As anticipated by many economists, discount retailer Kmart Corp. filed for Chapter 11 bankruptcy protection today. The Warren, MI-based company also has secured a $2 billion senior secured debtor-in-possession financing facility from Credit Suisse First Boston, Fleet Retail Finance Inc., General Electric Capital Corp. and JPMorgan Chase Bank.
"We are determined to complete our reorganization as quickly and smoothly as possible, while taking full advantage of this chance to make a fresh start and reposition Kmart for the future," Kmart CEO Chuck Conaway said.
The move came a day after Fleming Cos., a major food distributor, said it had cut off most shipments to Kmart because the discounter failed to make its regular weekly payment for deliveries. Fleming said Kmart, its largest customer, owed $78 million.
The giant retailer said it will reorganize on a fast-track basis and hopes to emerge from Chapter 11 in 2003. It added that all 2,114 stores will remain open, and credit cards, gift certificates and store credits will be honored.
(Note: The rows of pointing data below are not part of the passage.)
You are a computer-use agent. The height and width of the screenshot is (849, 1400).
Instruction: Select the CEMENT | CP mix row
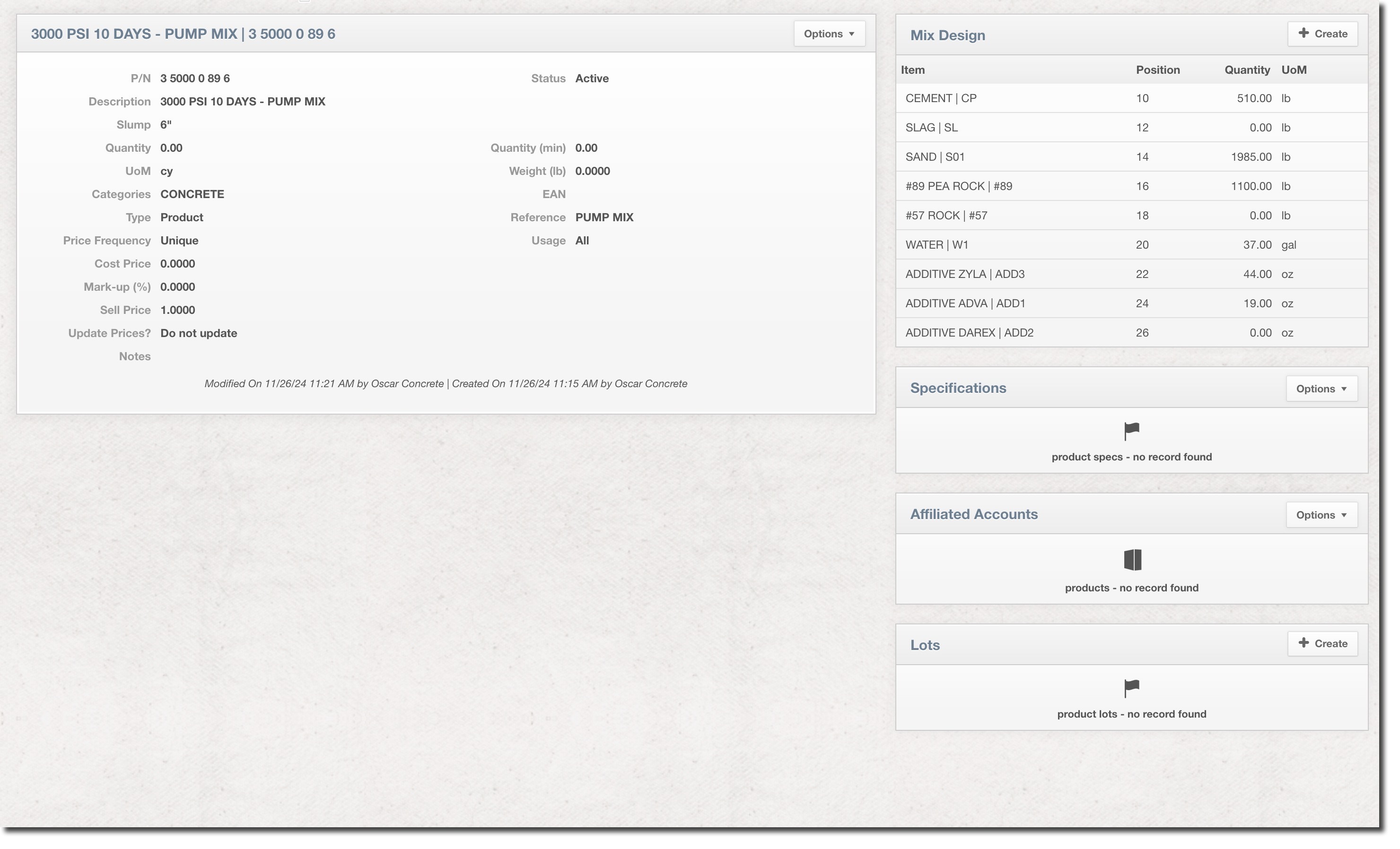941,98
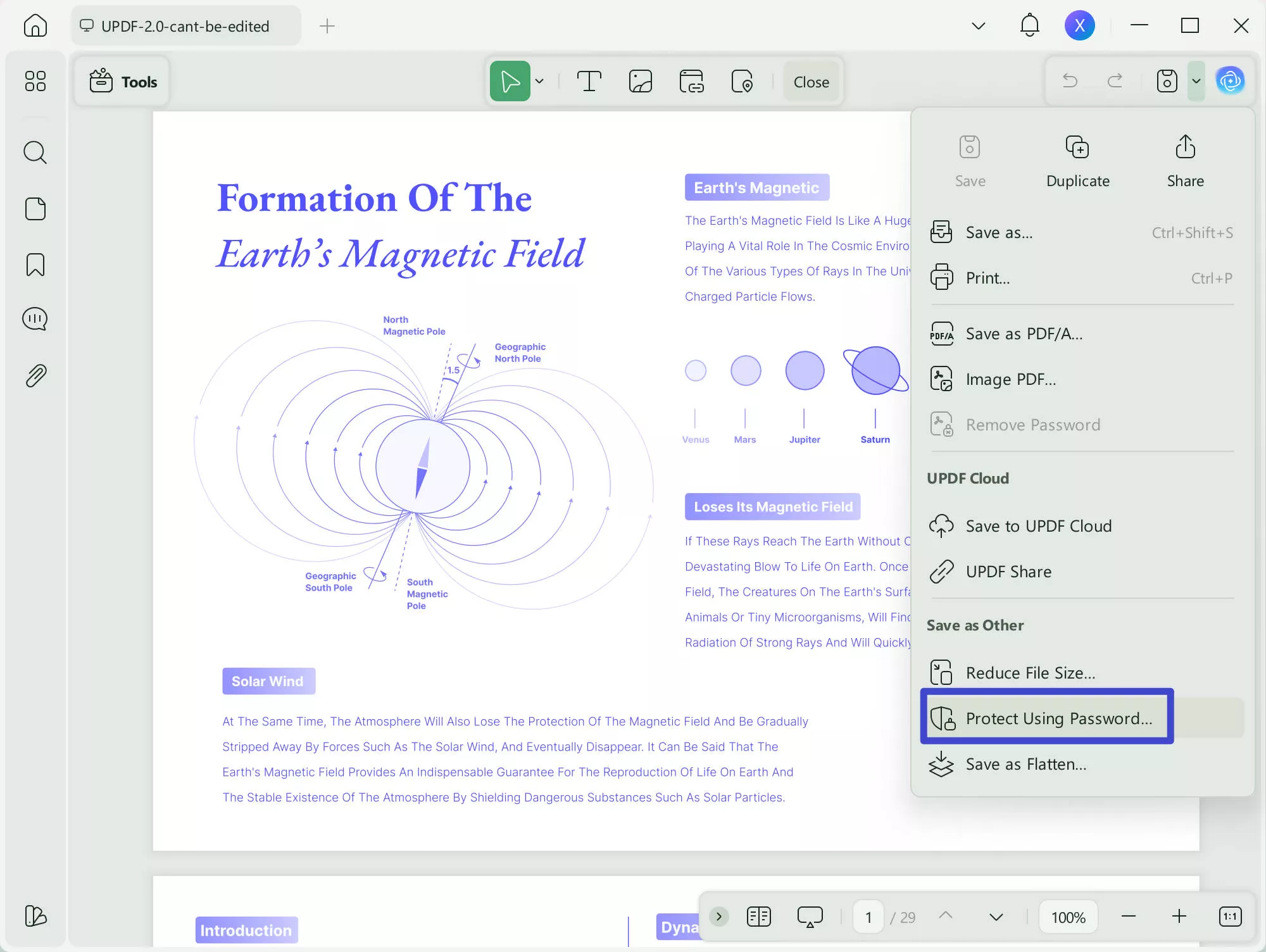The width and height of the screenshot is (1266, 952).
Task: Open the notifications bell
Action: (x=1029, y=25)
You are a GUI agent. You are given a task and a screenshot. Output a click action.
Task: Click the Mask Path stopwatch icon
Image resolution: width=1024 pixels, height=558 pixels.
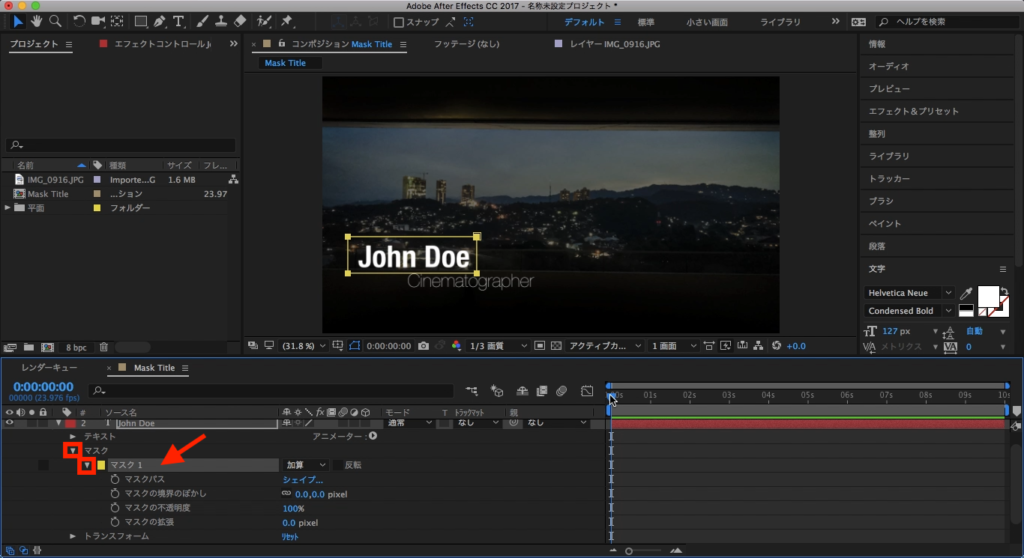(115, 480)
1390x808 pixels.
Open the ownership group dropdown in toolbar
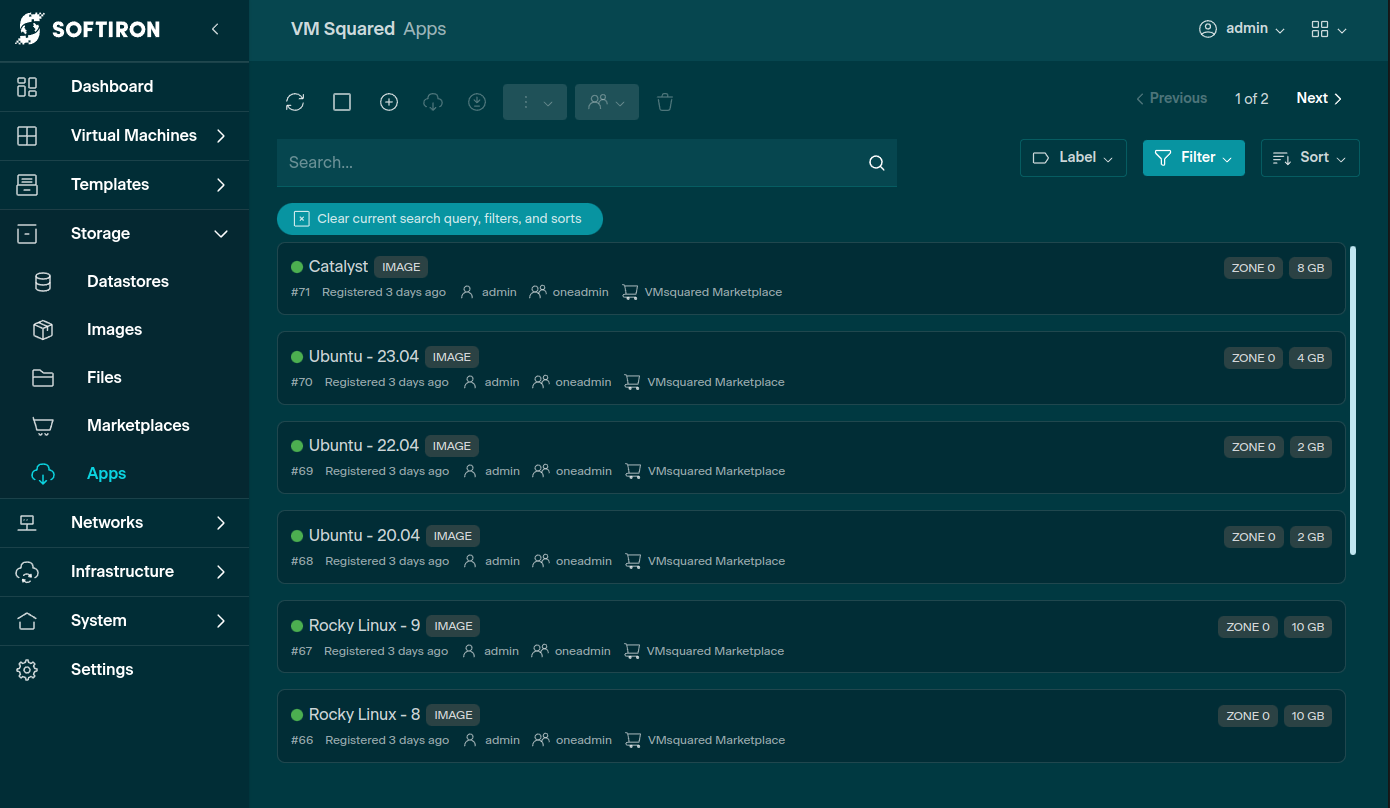point(606,102)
Fleming chairman & CEO Mark Hansen said that Kmart's filing helps define the path of their business relationship.
"Kmart's debtor-in-possession financing gives it the critical liquidity needed to fund its operations during the reorganization process, a necessary first step in resuming our relationship," Hansen said. "We believe today's filing provides Kmart the opportunity to better focus company resources on its top performing assets."
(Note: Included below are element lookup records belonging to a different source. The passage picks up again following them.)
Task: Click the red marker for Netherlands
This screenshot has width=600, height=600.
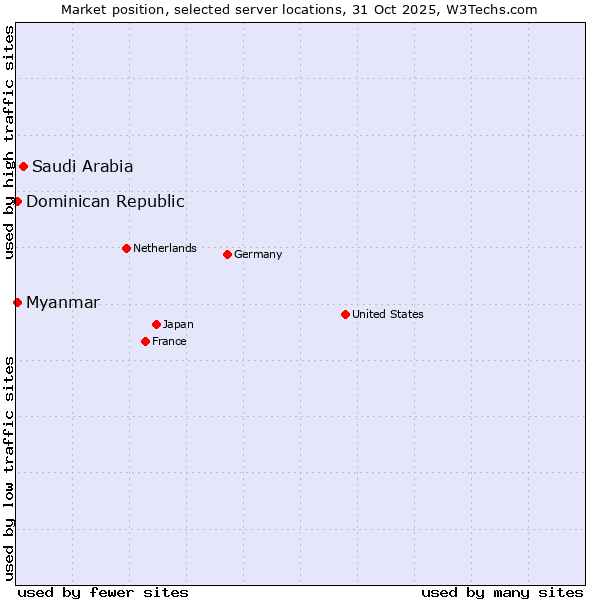Action: [126, 248]
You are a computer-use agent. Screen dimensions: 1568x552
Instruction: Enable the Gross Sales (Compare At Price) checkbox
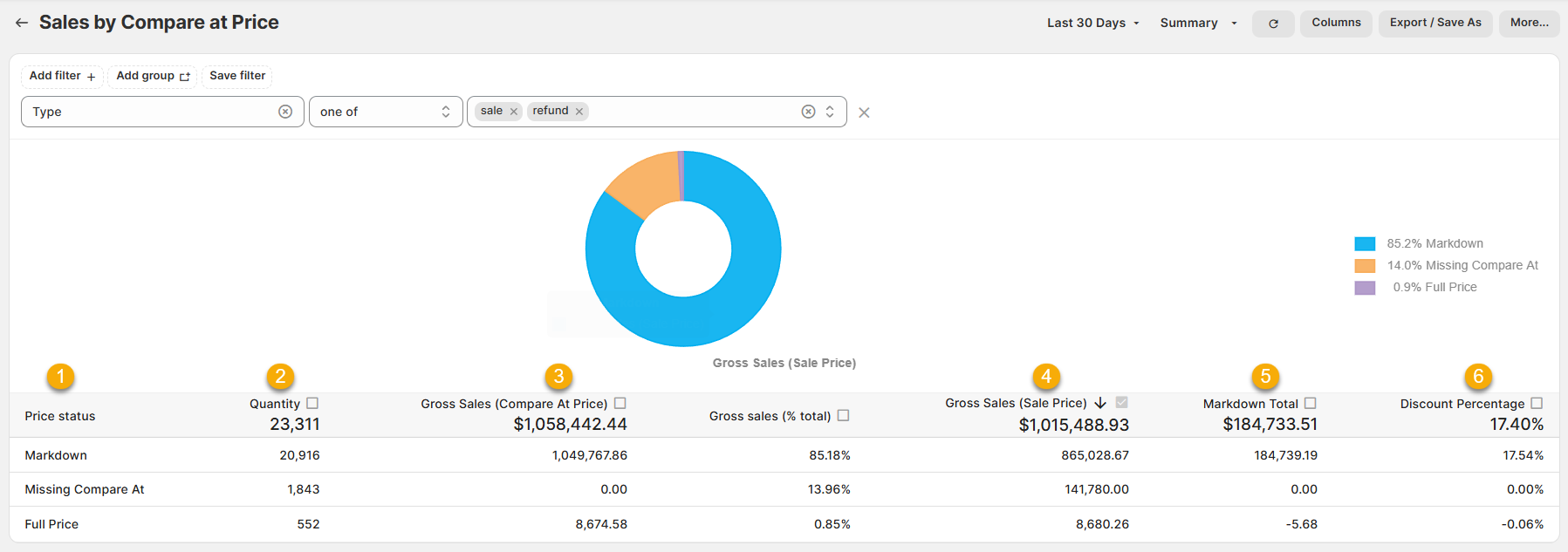(620, 404)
The Scotts Co., which last week halted distribution of consumer lawn and garden products to Kmart, said its recent decision to delay shipments is not expected to have an immediate impact on either company's business and the long-term relationship between Scotts and Kmart remains strong.
However, given the seasonal nature of the lawn and garden business, shipments to Kmart in January are typically small. Last year, for example, only about 3% of Scotts' annual shipments to Kmart were made in January. Overall, Kmart typically accounts for about 10% of Scotts' overall net sales.
H. Jason Gold, managing principal of Gold Morrison & Laughlin PC, a Tysons Corner, VA-based bankruptcy, restructure and insolvency law firm, said today's filing may be the first of many attempted reorganizations by large and small retail chains.
"There are indications that those retail firms that were struggling in the slowed economy and that were further impacted by the events of September 11th will be failing," Gold said. "There has been a high level of activity among reorganization professionals who are trying to keep up with all the work."